DIRECTIONS FOR THIS TASK >> Leave out the pictures, and quote exactly the lines running from the one with "Task: Click the 客队 header under 即时" through the last line of the entries below.

Data items
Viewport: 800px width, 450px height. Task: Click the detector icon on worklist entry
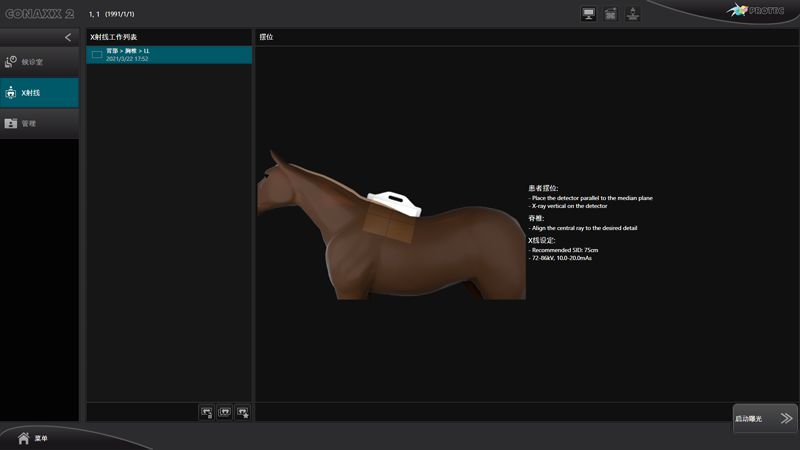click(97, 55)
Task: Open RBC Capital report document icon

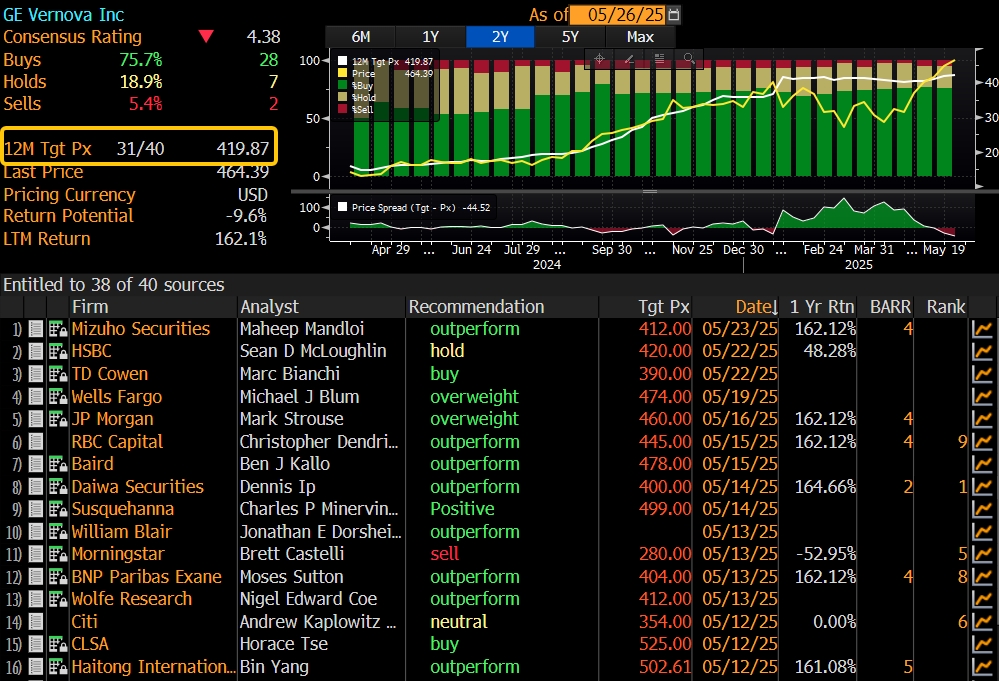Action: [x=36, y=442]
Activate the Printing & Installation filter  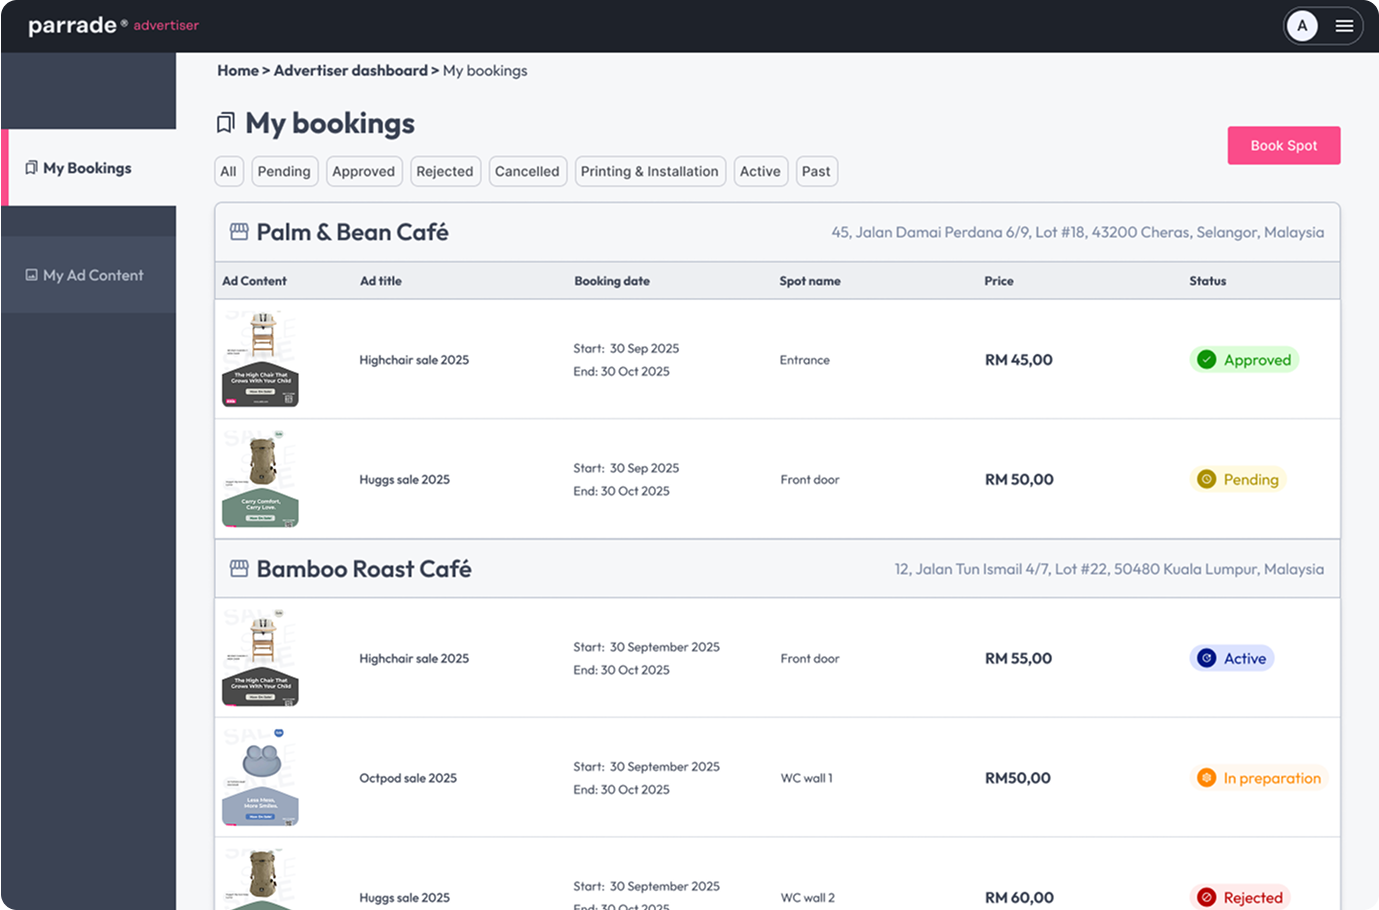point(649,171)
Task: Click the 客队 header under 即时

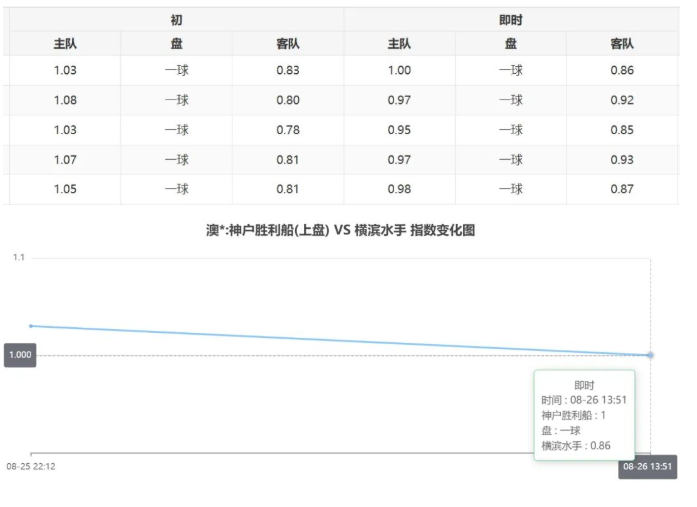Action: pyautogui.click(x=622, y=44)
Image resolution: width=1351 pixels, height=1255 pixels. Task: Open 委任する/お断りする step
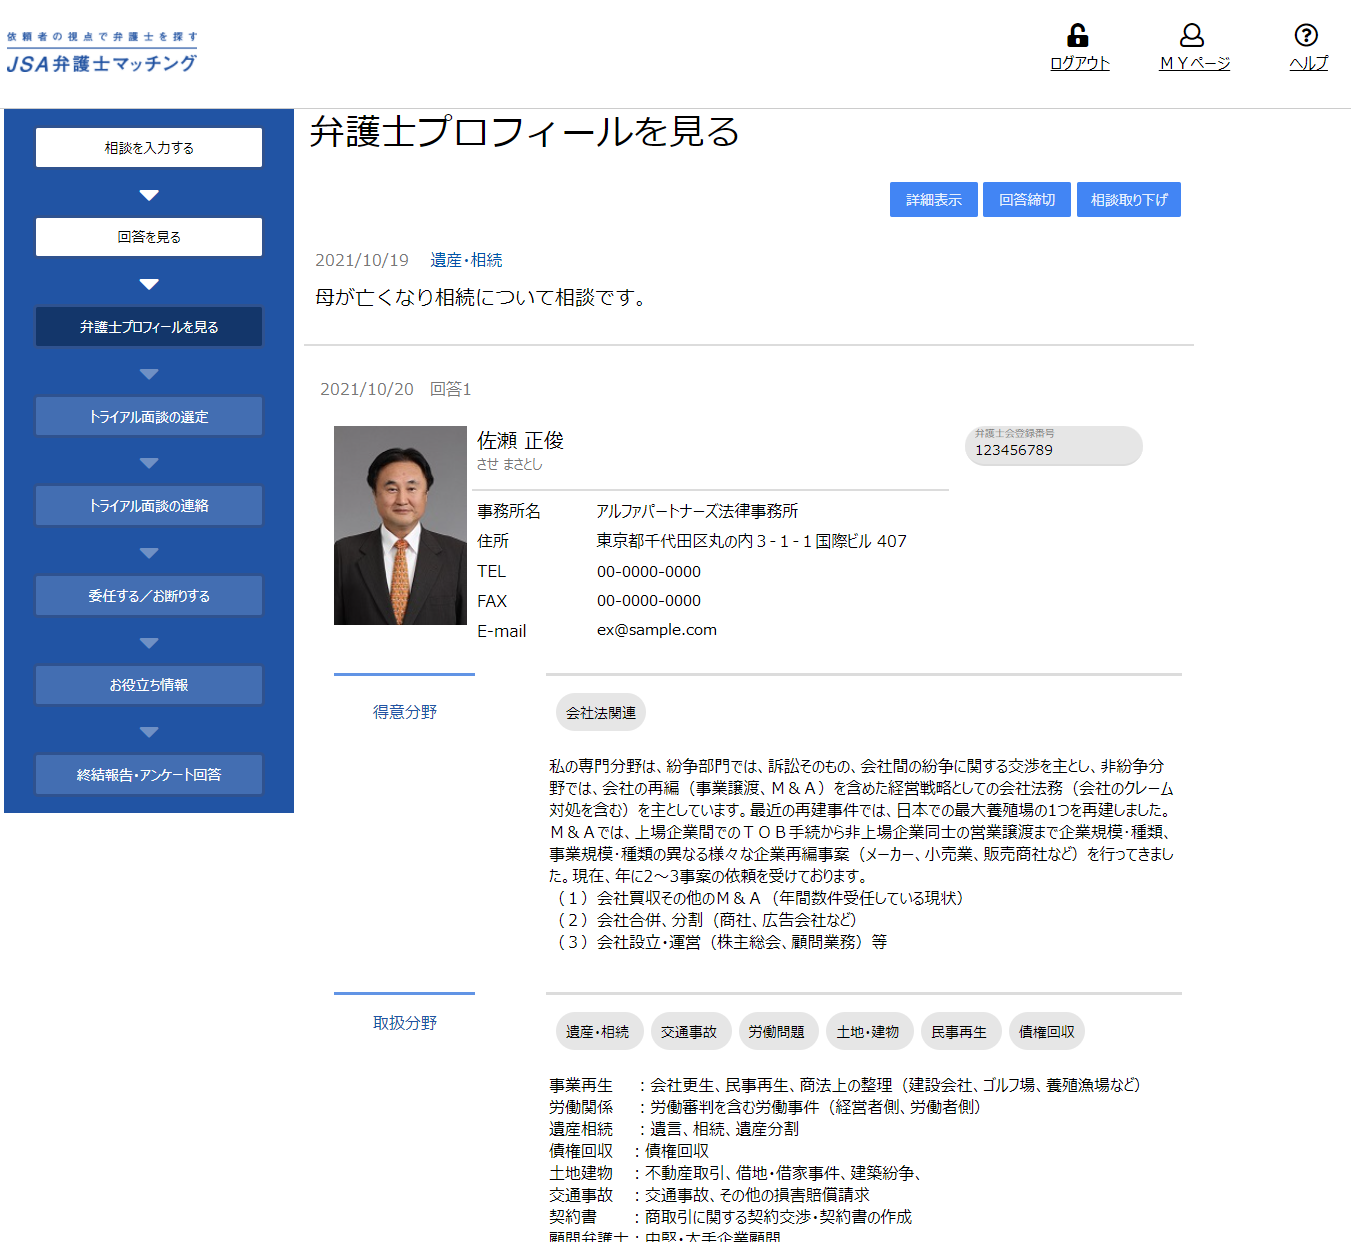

OUTPUT OF THE TASK >>
Task: Click the 客队 header under 即时

Action: pyautogui.click(x=622, y=44)
Image resolution: width=1351 pixels, height=1255 pixels. Task: Open 委任する/お断りする step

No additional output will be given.